__Exercise goal__
Print out the records that follow, exactly and completely.

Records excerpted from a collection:
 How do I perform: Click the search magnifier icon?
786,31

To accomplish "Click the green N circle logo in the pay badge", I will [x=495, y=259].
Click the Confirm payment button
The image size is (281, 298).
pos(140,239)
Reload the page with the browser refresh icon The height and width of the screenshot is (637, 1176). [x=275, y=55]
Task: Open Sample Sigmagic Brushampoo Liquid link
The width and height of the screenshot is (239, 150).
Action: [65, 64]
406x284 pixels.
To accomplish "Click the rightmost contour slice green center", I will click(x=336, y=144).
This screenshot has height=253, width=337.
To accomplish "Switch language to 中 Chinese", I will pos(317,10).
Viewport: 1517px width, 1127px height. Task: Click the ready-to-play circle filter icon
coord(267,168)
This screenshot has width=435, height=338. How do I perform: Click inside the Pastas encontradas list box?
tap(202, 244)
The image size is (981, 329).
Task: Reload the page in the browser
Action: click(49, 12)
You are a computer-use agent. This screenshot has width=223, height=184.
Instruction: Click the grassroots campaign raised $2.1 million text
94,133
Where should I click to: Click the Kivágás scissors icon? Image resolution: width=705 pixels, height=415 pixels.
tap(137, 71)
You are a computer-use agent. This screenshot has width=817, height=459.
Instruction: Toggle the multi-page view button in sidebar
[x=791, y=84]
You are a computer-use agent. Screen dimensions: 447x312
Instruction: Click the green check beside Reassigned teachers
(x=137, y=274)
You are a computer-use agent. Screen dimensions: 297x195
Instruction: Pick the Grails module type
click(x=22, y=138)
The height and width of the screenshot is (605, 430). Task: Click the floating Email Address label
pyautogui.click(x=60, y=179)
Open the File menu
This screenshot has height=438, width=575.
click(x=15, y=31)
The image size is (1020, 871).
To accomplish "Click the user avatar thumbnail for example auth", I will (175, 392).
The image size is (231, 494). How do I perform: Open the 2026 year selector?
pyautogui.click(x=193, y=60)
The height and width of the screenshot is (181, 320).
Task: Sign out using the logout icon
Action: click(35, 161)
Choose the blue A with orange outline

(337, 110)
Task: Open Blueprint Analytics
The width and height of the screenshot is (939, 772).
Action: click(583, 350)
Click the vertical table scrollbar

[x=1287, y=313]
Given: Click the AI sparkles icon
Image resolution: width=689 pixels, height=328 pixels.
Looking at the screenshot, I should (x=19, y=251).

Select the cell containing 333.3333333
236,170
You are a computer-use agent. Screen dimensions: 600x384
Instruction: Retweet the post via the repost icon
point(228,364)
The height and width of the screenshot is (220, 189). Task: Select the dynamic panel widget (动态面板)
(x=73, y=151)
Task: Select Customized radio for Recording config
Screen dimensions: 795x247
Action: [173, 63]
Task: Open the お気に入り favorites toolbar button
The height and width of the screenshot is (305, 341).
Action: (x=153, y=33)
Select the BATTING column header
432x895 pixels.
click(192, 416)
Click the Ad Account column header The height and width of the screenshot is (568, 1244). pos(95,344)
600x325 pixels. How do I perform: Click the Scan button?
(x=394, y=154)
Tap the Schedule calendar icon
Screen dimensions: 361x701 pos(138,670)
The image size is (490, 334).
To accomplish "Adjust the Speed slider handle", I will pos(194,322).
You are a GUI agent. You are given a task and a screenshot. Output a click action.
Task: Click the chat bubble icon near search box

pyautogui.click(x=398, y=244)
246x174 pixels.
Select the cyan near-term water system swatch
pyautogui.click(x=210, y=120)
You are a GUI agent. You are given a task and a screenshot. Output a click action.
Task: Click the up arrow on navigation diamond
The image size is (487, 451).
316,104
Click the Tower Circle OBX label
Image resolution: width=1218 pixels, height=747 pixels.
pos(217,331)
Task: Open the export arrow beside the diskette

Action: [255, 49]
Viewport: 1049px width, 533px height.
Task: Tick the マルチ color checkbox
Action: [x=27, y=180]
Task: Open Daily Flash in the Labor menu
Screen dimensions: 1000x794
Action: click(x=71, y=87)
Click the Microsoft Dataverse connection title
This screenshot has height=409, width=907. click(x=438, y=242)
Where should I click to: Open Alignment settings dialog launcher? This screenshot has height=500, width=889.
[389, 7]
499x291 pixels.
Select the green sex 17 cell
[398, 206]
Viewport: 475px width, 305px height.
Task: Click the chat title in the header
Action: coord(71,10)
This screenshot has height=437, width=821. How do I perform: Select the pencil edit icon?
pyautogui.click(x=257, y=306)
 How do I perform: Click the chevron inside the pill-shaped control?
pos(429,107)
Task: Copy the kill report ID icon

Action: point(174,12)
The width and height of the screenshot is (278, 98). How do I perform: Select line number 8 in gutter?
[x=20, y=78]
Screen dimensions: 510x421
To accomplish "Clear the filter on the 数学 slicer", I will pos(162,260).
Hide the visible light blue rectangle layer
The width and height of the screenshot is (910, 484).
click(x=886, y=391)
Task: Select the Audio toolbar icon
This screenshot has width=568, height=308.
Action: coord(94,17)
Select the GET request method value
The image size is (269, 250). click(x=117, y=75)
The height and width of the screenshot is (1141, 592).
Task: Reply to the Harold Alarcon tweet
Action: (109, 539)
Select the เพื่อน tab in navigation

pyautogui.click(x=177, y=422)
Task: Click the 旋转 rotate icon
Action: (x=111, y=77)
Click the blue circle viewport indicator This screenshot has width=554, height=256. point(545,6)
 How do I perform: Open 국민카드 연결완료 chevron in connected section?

__Task result__
 How do I perform: Click the search magnifier icon?
786,31

To accomplish "Click the green N circle logo in the pay badge", I will [x=495, y=259].
Click the Confirm payment button
The image size is (281, 298).
pos(140,239)
Reload the page with the browser refresh icon The height and width of the screenshot is (637, 1176). [x=275, y=55]
Task: Open Sample Sigmagic Brushampoo Liquid link
The width and height of the screenshot is (239, 150).
Action: [65, 64]
406x284 pixels.
To accomplish "Click the rightmost contour slice green center", I will click(x=336, y=144).
This screenshot has height=253, width=337.
To accomplish "Switch language to 中 Chinese", I will pos(317,10).
Viewport: 1517px width, 1127px height. Task: Click the ready-to-play circle filter icon
coord(267,168)
This screenshot has width=435, height=338. How do I perform: Click inside the Pastas encontradas list box?
tap(202, 244)
The image size is (981, 329).
Task: Reload the page in the browser
Action: click(49, 12)
You are a computer-use agent. This screenshot has width=223, height=184.
Instruction: Click the grassroots campaign raised $2.1 million text
94,133
Where should I click to: Click the Kivágás scissors icon? Image resolution: width=705 pixels, height=415 pixels.
tap(137, 71)
You are a computer-use agent. This screenshot has width=817, height=459.
Instruction: Toggle the multi-page view button in sidebar
[x=791, y=84]
You are a computer-use agent. Screen dimensions: 447x312
Instruction: Click the green check beside Reassigned teachers
(x=137, y=274)
You are a computer-use agent. Screen dimensions: 297x195
Instruction: Pick the Grails module type
click(x=22, y=138)
The height and width of the screenshot is (605, 430). Task: Click the floating Email Address label
pyautogui.click(x=60, y=179)
Open the File menu
This screenshot has height=438, width=575.
click(x=15, y=31)
The image size is (1020, 871).
To accomplish "Click the user avatar thumbnail for example auth", I will (175, 392).
The image size is (231, 494). How do I perform: Open the 2026 year selector?
pyautogui.click(x=193, y=60)
The height and width of the screenshot is (181, 320).
Task: Sign out using the logout icon
Action: click(35, 161)
Choose the blue A with orange outline

(337, 110)
Task: Open Blueprint Analytics
The width and height of the screenshot is (939, 772).
Action: click(583, 350)
Click the vertical table scrollbar

[x=1287, y=313]
Given: Click the AI sparkles icon
Image resolution: width=689 pixels, height=328 pixels.
Looking at the screenshot, I should (x=19, y=251).

Select the cell containing 333.3333333
236,170
You are a computer-use agent. Screen dimensions: 600x384
Instruction: Retweet the post via the repost icon
point(228,364)
The height and width of the screenshot is (220, 189). Task: Select the dynamic panel widget (动态面板)
(x=73, y=151)
Task: Select Customized radio for Recording config
Screen dimensions: 795x247
Action: [173, 63]
Task: Open the お気に入り favorites toolbar button
The height and width of the screenshot is (305, 341).
Action: (x=153, y=33)
Select the BATTING column header
432x895 pixels.
click(192, 416)
Click the Ad Account column header The height and width of the screenshot is (568, 1244). pos(95,344)
600x325 pixels. How do I perform: Click the Scan button?
(x=394, y=154)
Tap the Schedule calendar icon
Screen dimensions: 361x701 pos(138,670)
The image size is (490, 334).
To accomplish "Adjust the Speed slider handle", I will pos(194,322).
You are a GUI agent. You are given a task and a screenshot. Output a click action.
Task: Click the chat bubble icon near search box

pyautogui.click(x=398, y=244)
246x174 pixels.
Select the cyan near-term water system swatch
pyautogui.click(x=210, y=120)
You are a GUI agent. You are given a task and a screenshot. Output a click action.
Task: Click the up arrow on navigation diamond
The image size is (487, 451).
316,104
Click the Tower Circle OBX label
Image resolution: width=1218 pixels, height=747 pixels.
pos(217,331)
Task: Open the export arrow beside the diskette

Action: [255, 49]
Viewport: 1049px width, 533px height.
Task: Tick the マルチ color checkbox
Action: [x=27, y=180]
Task: Open Daily Flash in the Labor menu
Screen dimensions: 1000x794
Action: click(x=71, y=87)
Click the Microsoft Dataverse connection title
This screenshot has height=409, width=907. click(x=438, y=242)
Where should I click to: Open Alignment settings dialog launcher? This screenshot has height=500, width=889.
[389, 7]
499x291 pixels.
Select the green sex 17 cell
[398, 206]
Viewport: 475px width, 305px height.
Task: Click the chat title in the header
Action: coord(71,10)
This screenshot has height=437, width=821. How do I perform: Select the pencil edit icon?
pyautogui.click(x=257, y=306)
 How do I perform: Click the chevron inside the pill-shaped control?
pos(429,107)
Task: Copy the kill report ID icon

Action: point(174,12)
The width and height of the screenshot is (278, 98). How do I perform: Select line number 8 in gutter?
[x=20, y=78]
Screen dimensions: 510x421
To accomplish "Clear the filter on the 数学 slicer", I will pos(162,260).
Hide the visible light blue rectangle layer
The width and height of the screenshot is (910, 484).
click(x=886, y=391)
Task: Select the Audio toolbar icon
This screenshot has width=568, height=308.
Action: coord(94,17)
Select the GET request method value
The image size is (269, 250). click(x=117, y=75)
The height and width of the screenshot is (1141, 592).
Task: Reply to the Harold Alarcon tweet
Action: (109, 539)
Select the เพื่อน tab in navigation

pyautogui.click(x=177, y=422)
Task: Click the 旋转 rotate icon
Action: (x=111, y=77)
Click the blue circle viewport indicator This screenshot has width=554, height=256. point(545,6)
 How do I perform: Open 국민카드 연결완료 chevron in connected section?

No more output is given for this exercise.